Rumor lainnya mengatakan kalau sikapnya dingin dan cuek, terutama dengan cewek. Waduh, aku rasa aku harus membuktikannya sendiri, nih.

Dua minggu setelah dimulainya kegiatan belajar mengajar, aku berhasil mengetahui namanya, Vincentius Hansen. Butuh perjuangan juga karena teman-temanku di Jurusan Manajemen kebanyakan hanya tahu orangnya, tapi tidak tahu namanya.

Aku sampai memanfaatkan teman-teman baruku di Jurusan Akuntansi untuk mengorek informasi tentangnya. Maafkan aku, ya, teman-teman. Haha

Aku selalu makan siang di kantin, berharap bisa sering melihatnya karena kantin ini adalah salah satu tempat di mana semua jurusan dari Fakultas Ekonomi berkumpul.

Lama kelamaan aku jadi hafal hari apa dan jam berapa dia biasa ada di kantin, baik untuk makan siang maupun hanya duduk untuk beristirahat. Kadang juga dia mengerjakan tugas di sana. Pasti sekalian numpang wifi-an, tuh.

Aku hanya bisa memandangnya dari jauh setiap melihatnya. Menurut pengamatanku selama ini, dia sering ke kantin bersama Kak Thomas, temannya. Sepertinya mereka teman dekat.

Pernah aku berfikir untuk meminta bantuan Kak Thomas agar aku bisa dikenalkan dengannya, tapi kuurungkan niatku. Hmm.. Sepertinya terlalu frontal.

Suatu hari, kulihat Kak Thomas di kantin dengan teman-temannya yang lain, tapi dia tidak bersama Kak Vincent. Langsung saja aku mengajak Vira, temanku, untuk duduk di meja yang sama dengan Kak Thomas setelah memesan makanan.

"Kak, kok teman Kakak yang biasa nggak ikut makan siang?" tanyaku penasaran.

Dia menengok ke sebelah kanan dan kirinya, kemudian baru tersadar bahwa dialah yang kuajak bicara.

"Teman yang mana?" Kak Thomas balik bertanya. Sepertinya dia pura-pura tidak tahu atau hanya ingin memastikan saja.

"Itu loh, Kak Vincent." Tanpa sadar aku tersenyum.

"Oh... Kamu kenal sama Vincent? Dia gak datang hari ini."

"Ng.. Aku cuma tahu aja, Kak, karena sering melihatnya bersama Kakak di sini. Kenapa nggak datang, Kak?" Aku menjawab sambil cengar-cengir.

"Oh... Dia lagi gak enak badan," jawabnya.

Aku mulai berpikir rumor itu benar bahwa Kak Vincent sering bolos kelas. Aku ragu dia benar-benar tidak enak badan atau hanya alasan yang biasa dia gunakan.

Lalu, sekitar satu minggu yang lalu aku menemukan akun Instagramnya! Selama ini aku mencarinya sendiri, tapi tidak pernah ketemu.
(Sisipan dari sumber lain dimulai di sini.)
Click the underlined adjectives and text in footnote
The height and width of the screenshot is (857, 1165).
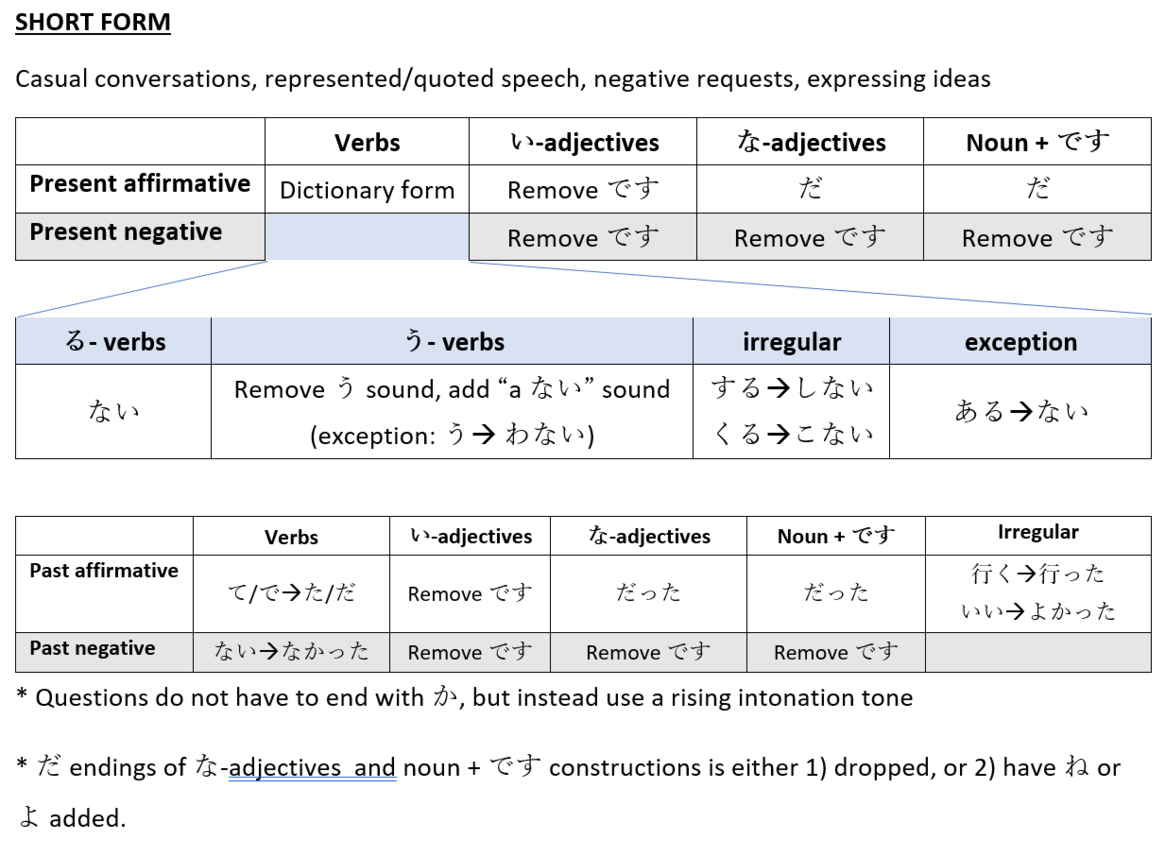(x=312, y=767)
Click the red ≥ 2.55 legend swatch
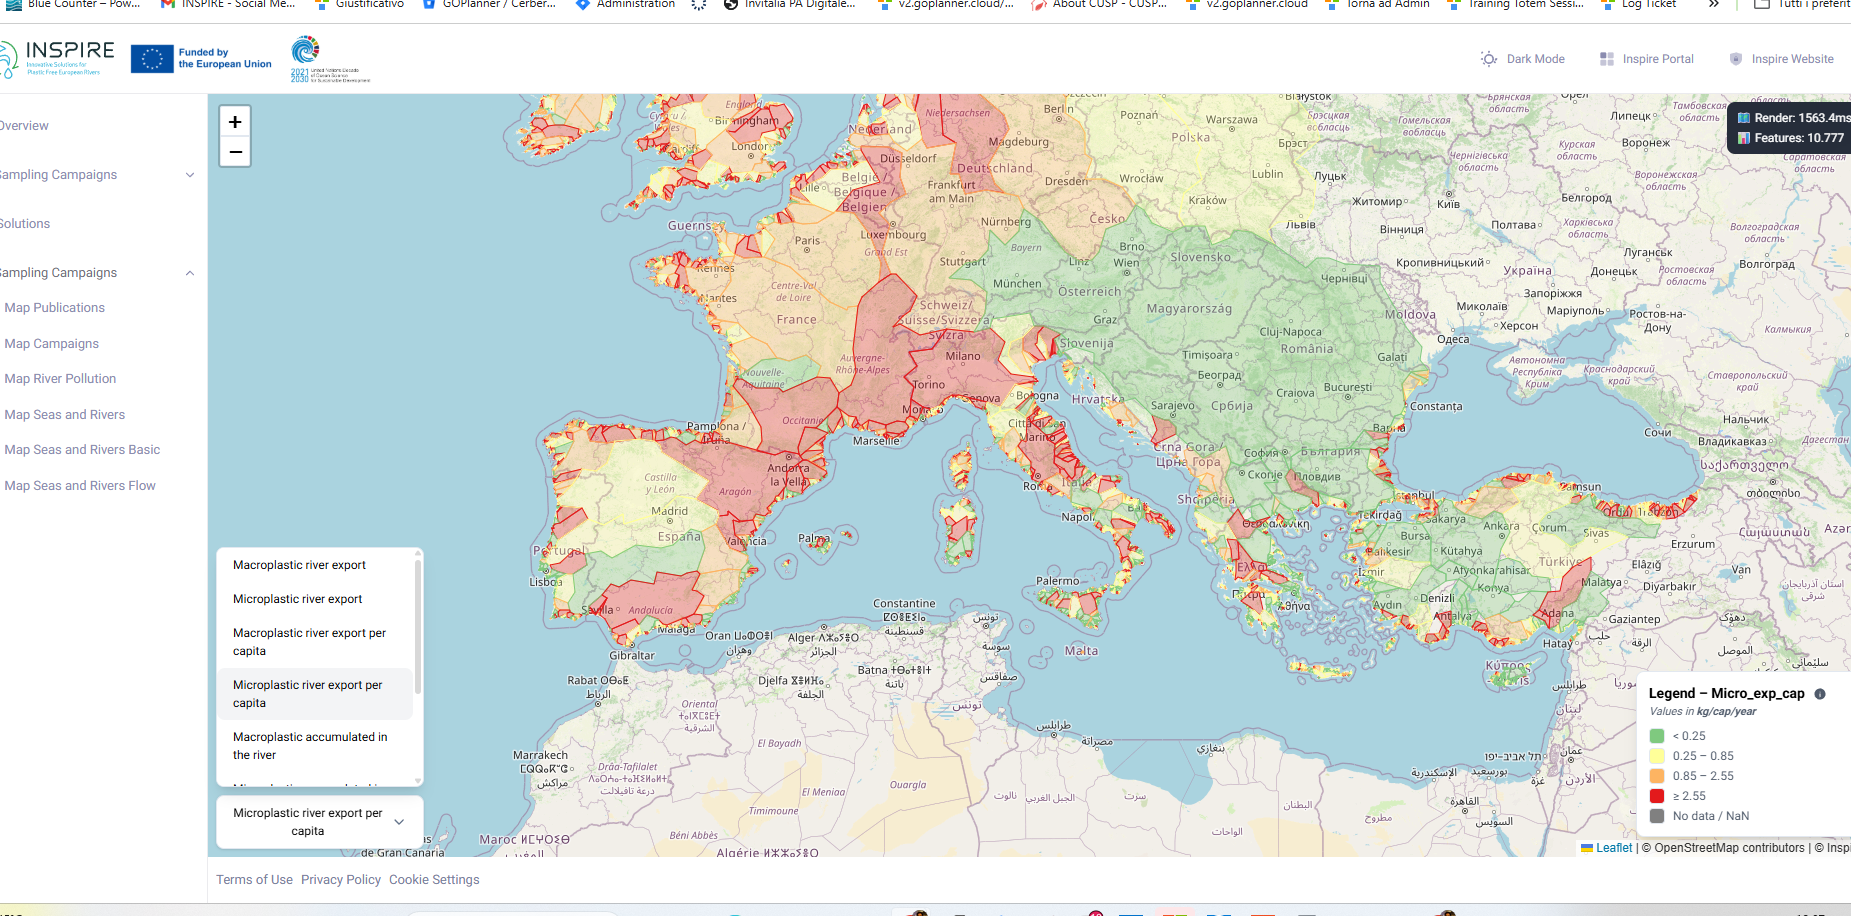This screenshot has height=916, width=1851. [1657, 796]
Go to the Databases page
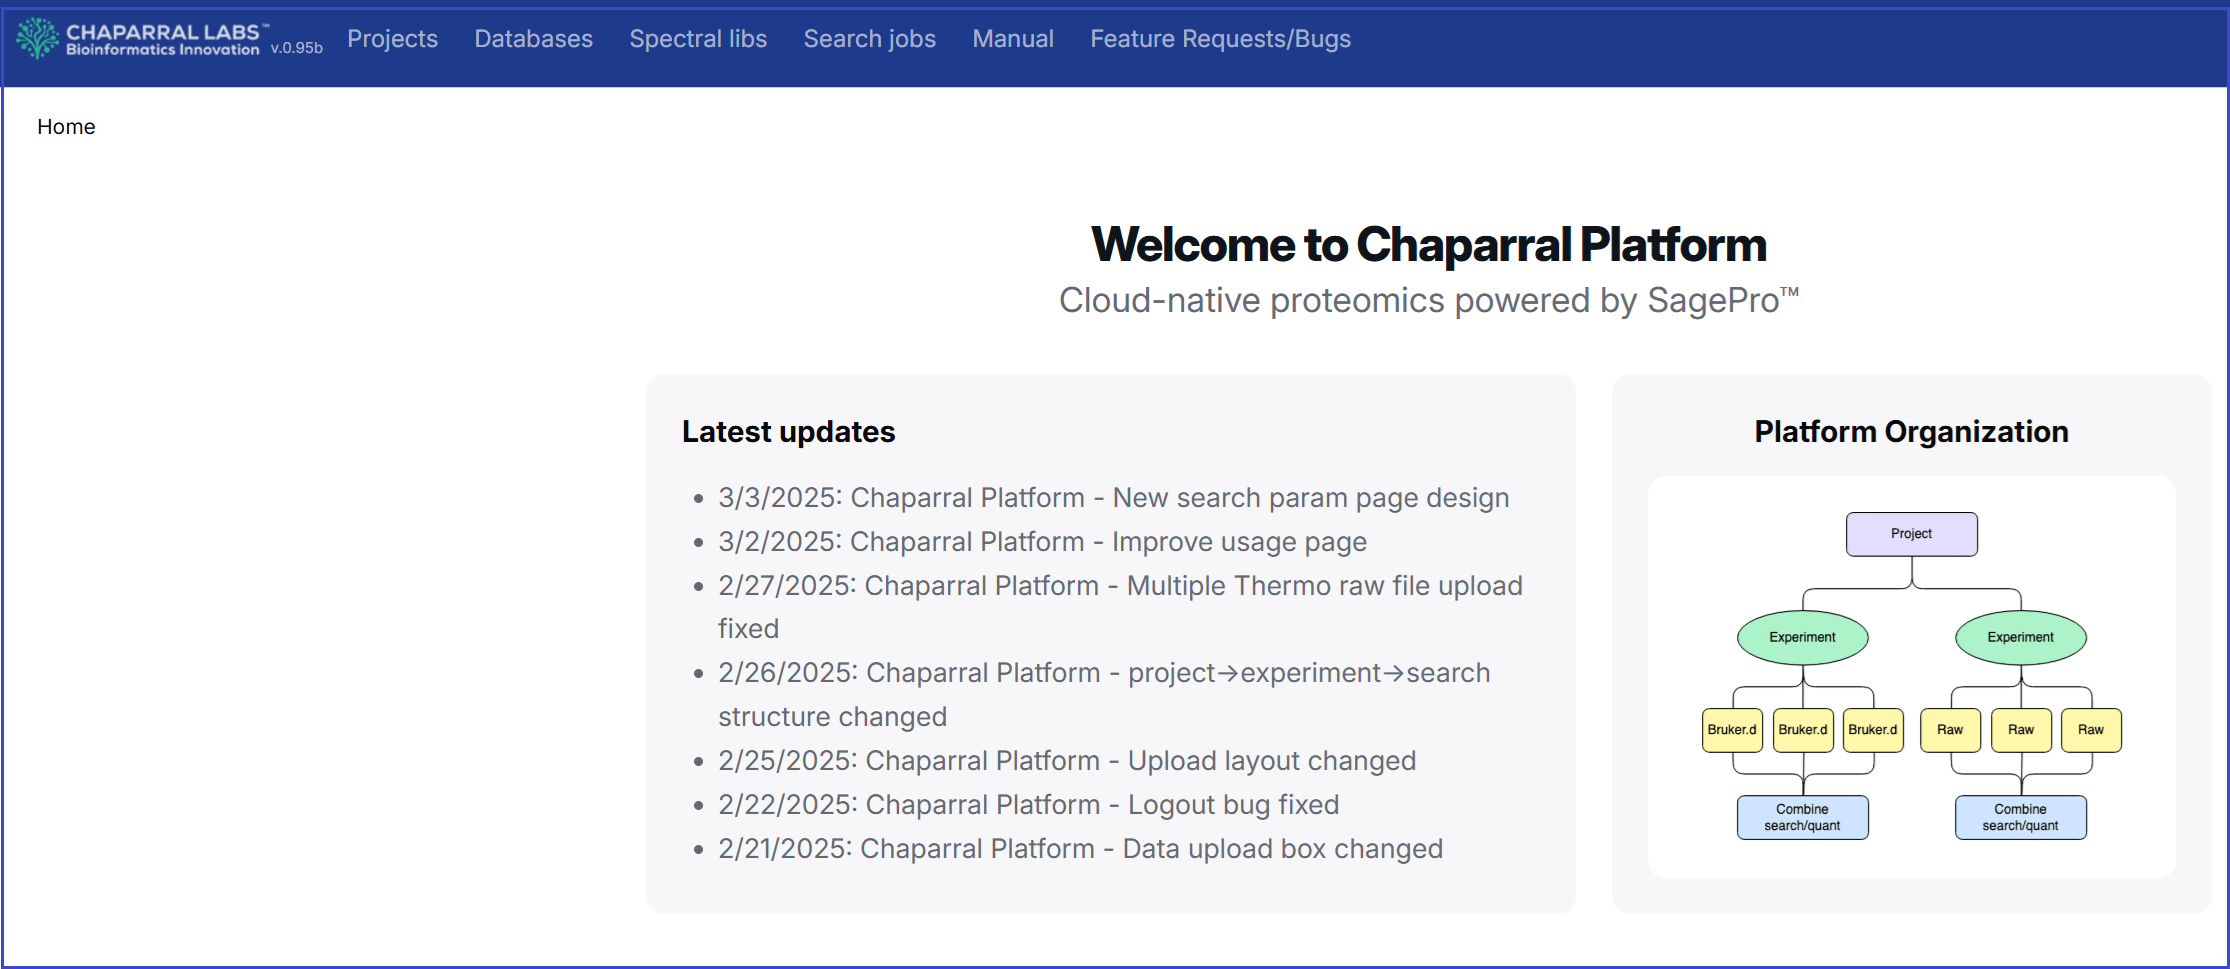The width and height of the screenshot is (2230, 969). 533,39
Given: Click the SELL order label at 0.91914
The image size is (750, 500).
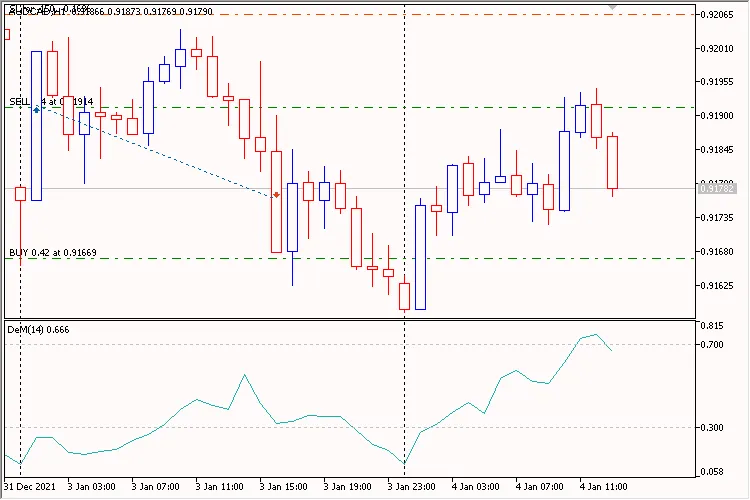Looking at the screenshot, I should [50, 101].
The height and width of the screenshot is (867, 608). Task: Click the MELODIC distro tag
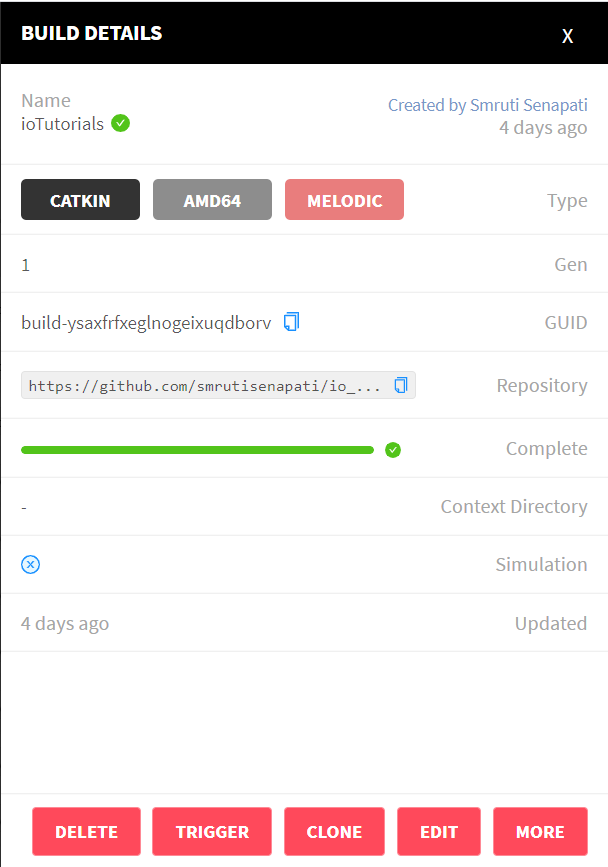pos(344,200)
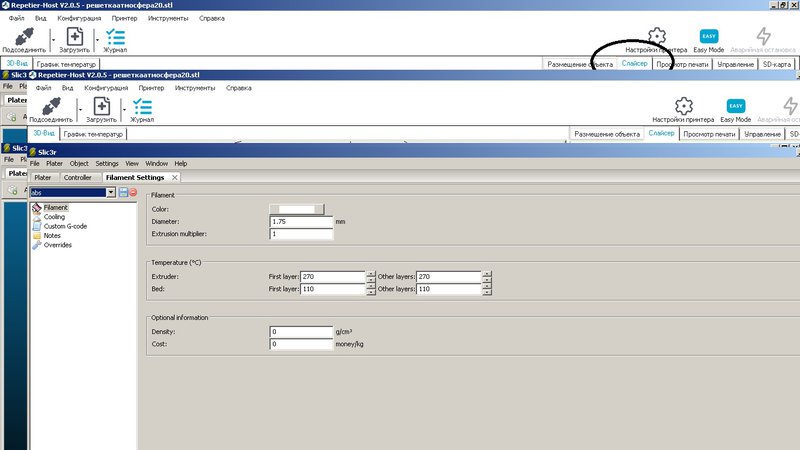
Task: Select Overrides in the settings tree
Action: pyautogui.click(x=57, y=245)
Ternyata dia tidak menggunakan nama aslinya. Pantas saja.

Awalnya, aku melihat akun Kak Thomas di daftar saran pengikut, aku jadi punya ide untuk mencarinya di daftar followers Kak Thomas. Tapi sampai mataku jereng pun aku tidak menemukannya. Followers Kak Thomas sampai ribuan!

Lalu saat aku melihat beberapa foto yang di-posting sekitar tahun lalu, aku melihat wajah yang tidak asing lagi bagiku. Benar saja, ada foto Kak Vincent bersama Kak Thomas. Dan betapa senangnya aku saat tahu Kak Thomas men-tag akunnya!

Aku yakin itu Kak Vincent. Meskipun, dia menggunakan nickname yang tidak ada kaitannya dengan namanya sama sekali.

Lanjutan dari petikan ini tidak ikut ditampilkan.